= Bronwyn Donaghy =

Australian author

Bronwyn Donaghy (21 December 1948 – 23 July 2002) was an Australian author whose non-fiction work concerned adolescence, particularly drug use among teenagers, teen sexuality and teen suicide. Her 1996 book, Anna's Story, about the death of 15-year-old Sydney teenager Anna Wood, became a national bestseller. The book sold over 100,000 copies and was reprinted in 2005. Her other works included Leaving Early, about youth suicide, and Unzipped, about sexuality among teenagers.

==Early life==
Donaghy was born in Newcastle, New South Wales. Her father worked as an insurance agent and the family moved often, spending large amounts of time in both Tamworth and Lismore. After her completion of high school, she trained as a journalist at Lismore's Northern Star newspaper and began her journalistic career.

==Career==
After Donaghy's work in Lismore, she joined Network Ten in the late 1960s to work as a researcher and reporter. She also presented Sunday Magazine and Young World. In the early 1970s, she travelled to England and began work in London, on trade publications. She returned to Sydney in 1973. After a hiatus from journalism to prioritise her family and raise her children, she began freelance writing, specialising in family issues. Donaghy's work appeared in The Sydney Morning Herald, Australia's Parents magazine and New Woman. Donaghy also wrote a long-standing column, under the pseudonym Frances Storm.

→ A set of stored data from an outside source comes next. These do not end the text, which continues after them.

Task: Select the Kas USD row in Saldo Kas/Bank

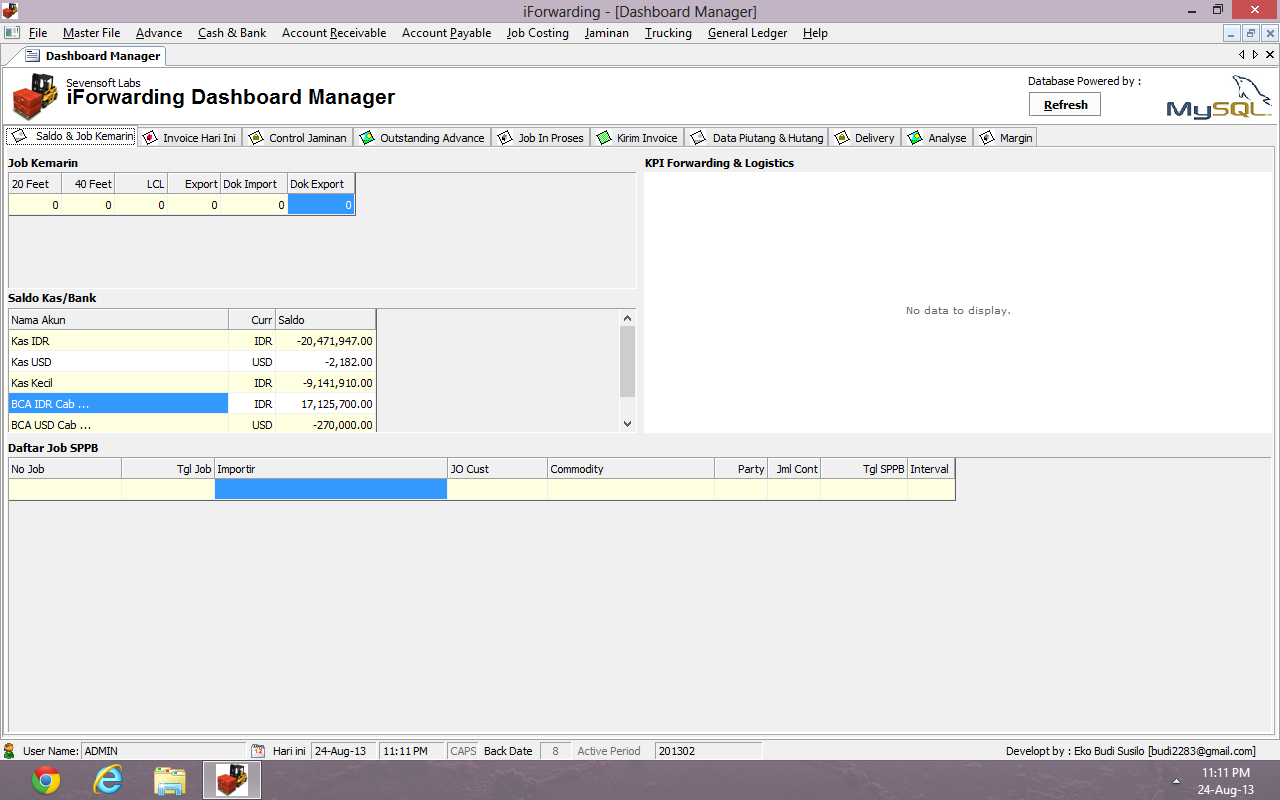Action: point(100,362)
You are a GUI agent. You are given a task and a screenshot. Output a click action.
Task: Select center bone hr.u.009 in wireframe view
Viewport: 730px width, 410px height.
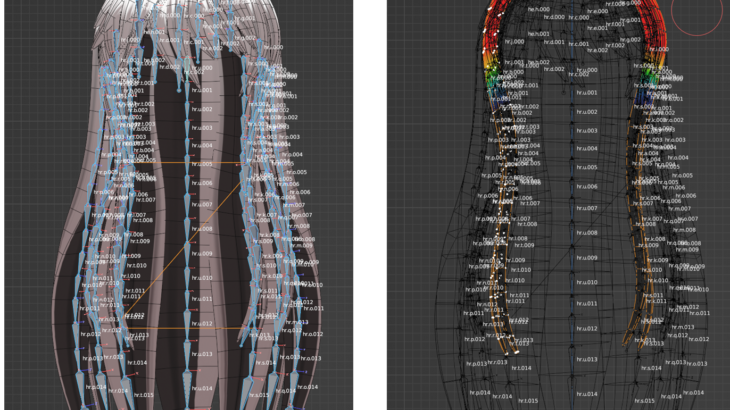coord(586,258)
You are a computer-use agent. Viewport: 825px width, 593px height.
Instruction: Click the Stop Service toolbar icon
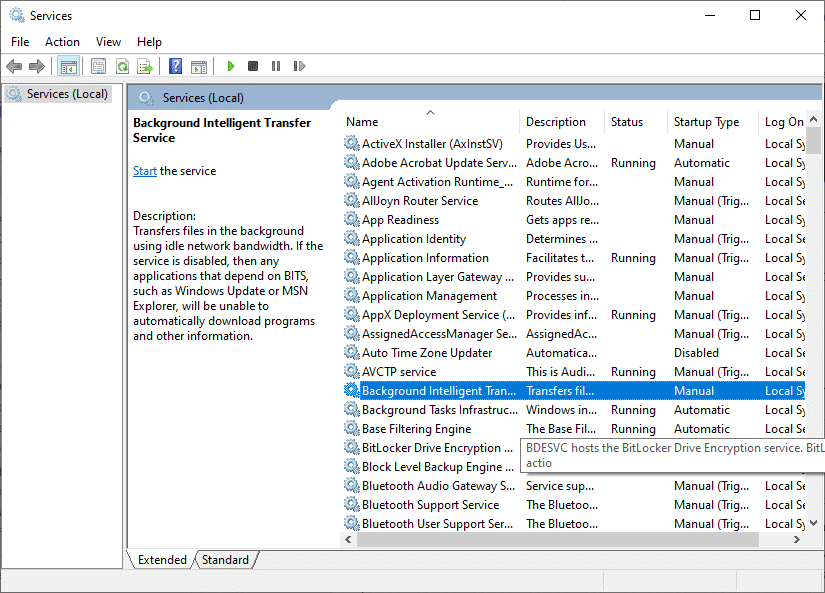pyautogui.click(x=252, y=66)
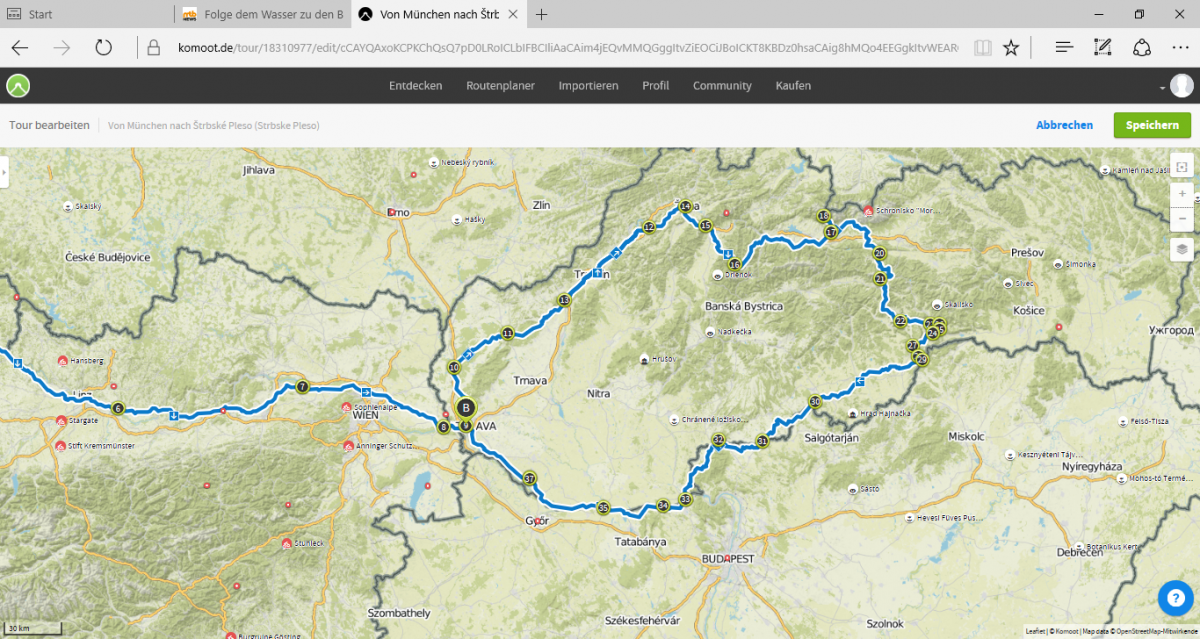Click the web note pen icon
This screenshot has height=639, width=1200.
[1103, 47]
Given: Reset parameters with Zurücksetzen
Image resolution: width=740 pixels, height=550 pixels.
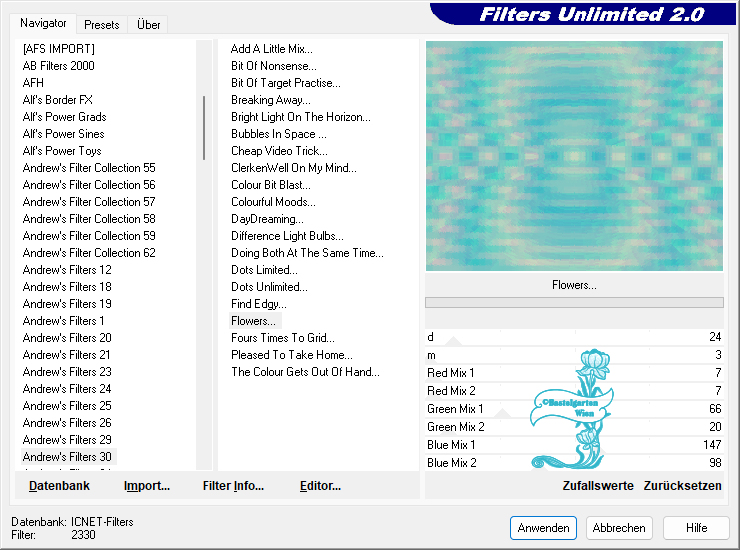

In late 1995, Donaghy was approached by editor Jennie Orchard at HarperCollins to write a book about Anna Wood, who had died in October 1995. Wood had been at a rave with friends in Ultimo, where she had taken an ecstasy tablet and collapsed. Her friends drove her to their home in Sydney's Northern Suburbs, where they put her to bed, hoping she would sleep off the effects of a bad pill. Unbeknown to them, Wood had suffered hyponatremia, dangerously low salt levels, as the result of excessive water consumption. Her brain had swelled and she collapsed into a coma the following morning. Donaghy was reluctant to pursue the story, and approached the project with caution. After meeting Anna Wood's mother, Angela, she was struck by the normality of the family. Donaghy noticed the possibility of a recurrence which she felt would strike a chord with the Australian public-particularly teenage girls. The book questions the duality of teenage freedom and parental restrictions, as well as Wood's portrayal of a wholesome, albeit slightly insecure and unsure girl next door. The book highlighted the urgency of a dialogue between parents and their children about illicit drug use, which was an issue of increasing importance in Australia at the time-up until Wood's death, there had only been one other reported death from ecstasy.

Anna's Story was released in 1996 and became a best-seller. It was translated in German and sold in Europe. In Australia, it has sold over 130,000 copies (2018). The success of the book led to Donaghy's covering of two other adolescent health issues: teenage depression and suicide, in Leaving Early (1997). Her following work, Unzipped: Everything Teenagers want to know about Love, Sex and Each Other (1999) was covered with a humorous approach. These three books are Donaghy's most well known works, however she published two more books in the 1990s: Keeping Mum: Stories of Happy Parenting and Other Lies, (1997), was a tongue-in-cheek book written as a guide for parents highlighting relationships and trust in teens and adults. Donaghy had also penned a children's fairy tale called Two and a Half Wishes.

==Death==
Donaghy was diagnosed with a bone marrow disorder (myelodysplasia aplastic anaemia) in 1999 and became dependent on blood transfusions in 2002. Donaghy had been scheduled to receive a bone marrow transplant in August 2002. She died on 23 July 2002 surrounded by family.

==Personal life==
Donaghy met her husband, a Northern Irish physicist, in London in the 1970s. They married in Sydney and had three children.